Critiques of elazar’s theory

Several critiques have come to light since Elazar first introduced his theory of state political culture fifty years ago. The original theory rested on the assumption that new cultures could arise with the influx of settlers from different parts of the world; however, since immigration patterns have changed over time, it could be argued that the three cultures no longer match the country’s current reality. Today’s immigrants are less likely to come from European countries and are more likely to originate in Latin American and Asian countries.

Jie Zong and Jeanne Batalova. 26 February 2015. “Frequently Requested Statistics on Immigrants and Immigration in the United States,” http://www.migrationpolicy.org/article/frequently-requested-statistics-immigrants-and-immigration-united-states.
In addition, advances in technology and transportation have made it easier for citizens to travel across state lines and to relocate. Therefore, the pattern of diffusion on which the original theory rests may no longer be accurate, because people are moving around in more, and often unpredictable, directions.

It is also true that people migrate for more reasons than simple economics. They may be motivated by social issues such as widespread unemployment, urban decay, or low-quality health care of schools. Such trends may aggravate existing differences, for example the difference between urban and rural lifestyles (e.g., the city of Atlanta vs. other parts of Georgia), which are not accounted for in Elazar’s classification. Finally, unlike economic or demographic characteristics that lend themselves to more precise measurement, culture is a comprehensive concept that can be difficult to quantify. This can limit its explanatory power in political science research.
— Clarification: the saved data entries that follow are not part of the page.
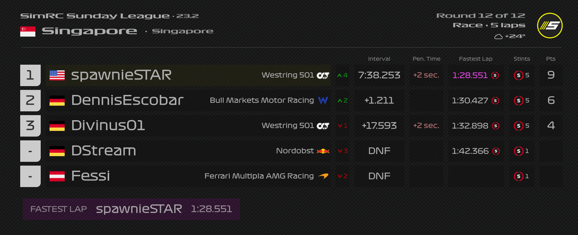Click the Austrian flag next to Fessi
578x235 pixels.
(57, 176)
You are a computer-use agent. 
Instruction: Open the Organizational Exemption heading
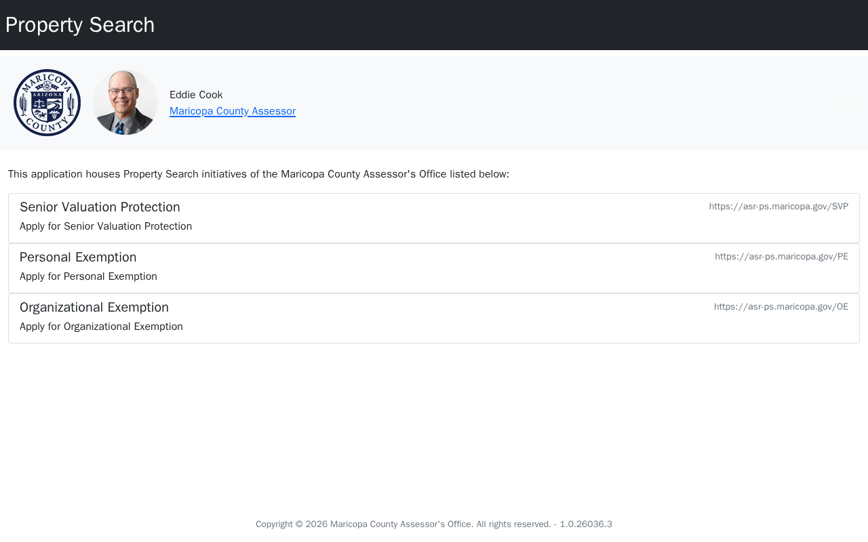[94, 308]

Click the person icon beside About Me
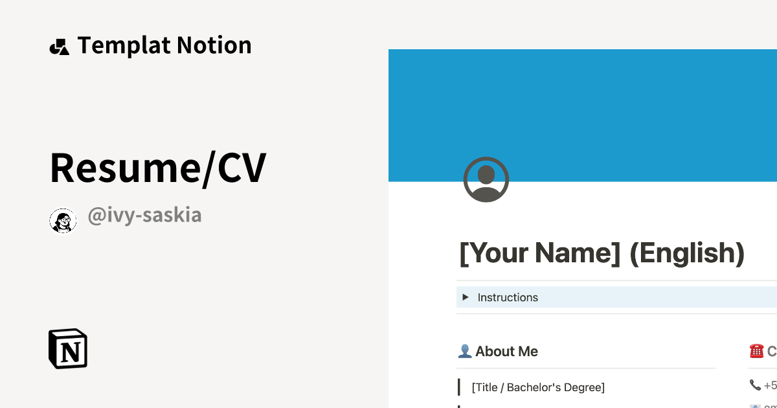[465, 351]
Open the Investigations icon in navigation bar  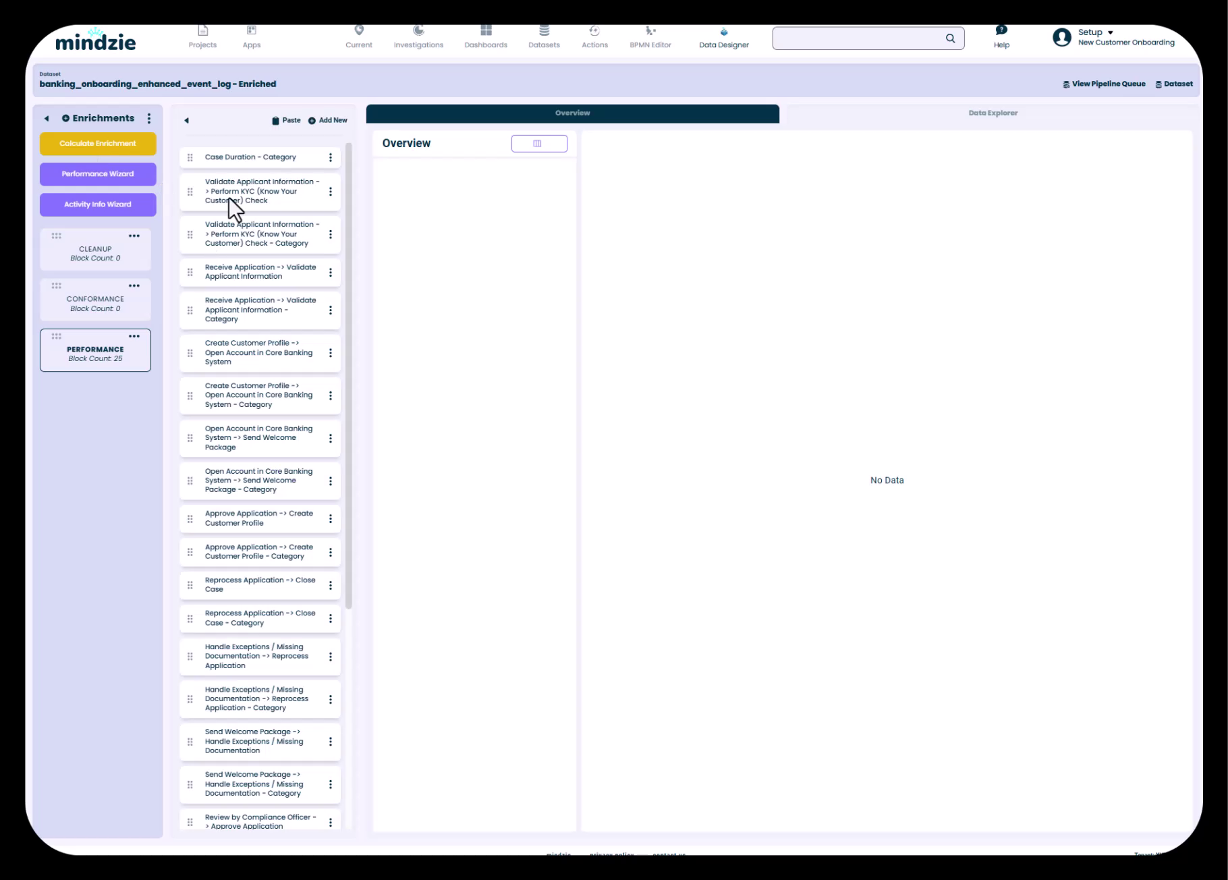pyautogui.click(x=418, y=31)
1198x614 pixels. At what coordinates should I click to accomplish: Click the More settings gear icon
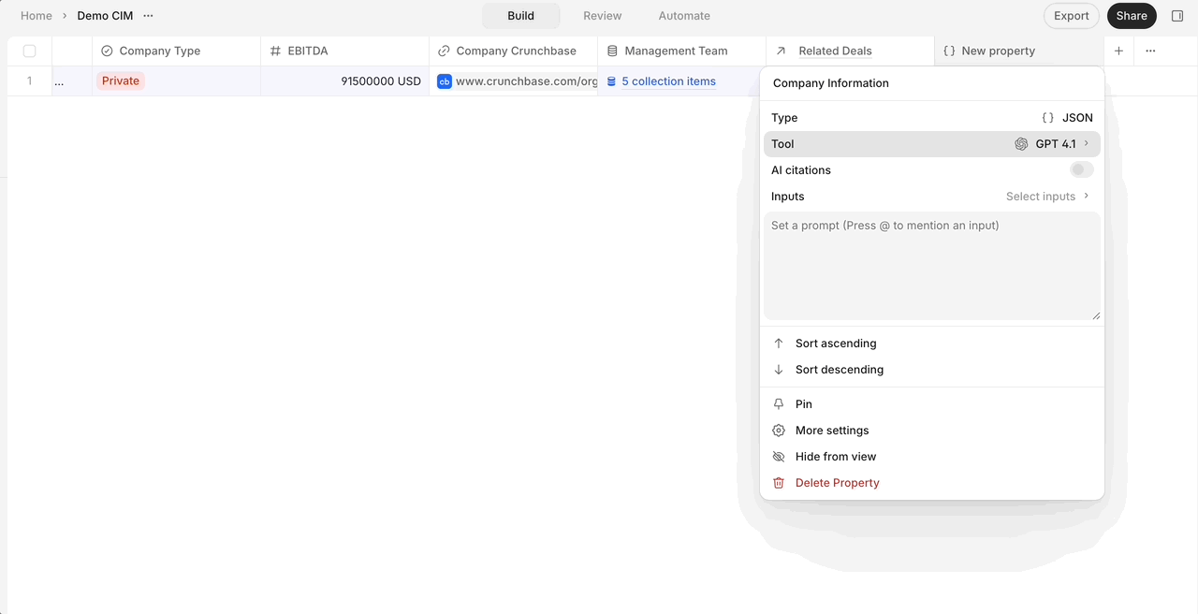778,431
Daniel Elazar’s theory argues, based on the cultural values of early immigrants who settled in different regions of the country, the United States is made up of three component cultures: individualistic, moralistic, and traditionalistic. Each culture views aspects of government and politics differently, particularly the nature and purpose of political competition and the role of citizen participation. Critics of the theory say the arrival of recent immigrants from other parts of the globe, the divide between urban and rural lifestyles in a particular state, and new patterns of diffusion and settlement across states and regions mean the theory is no longer an entirely accurate description of reality.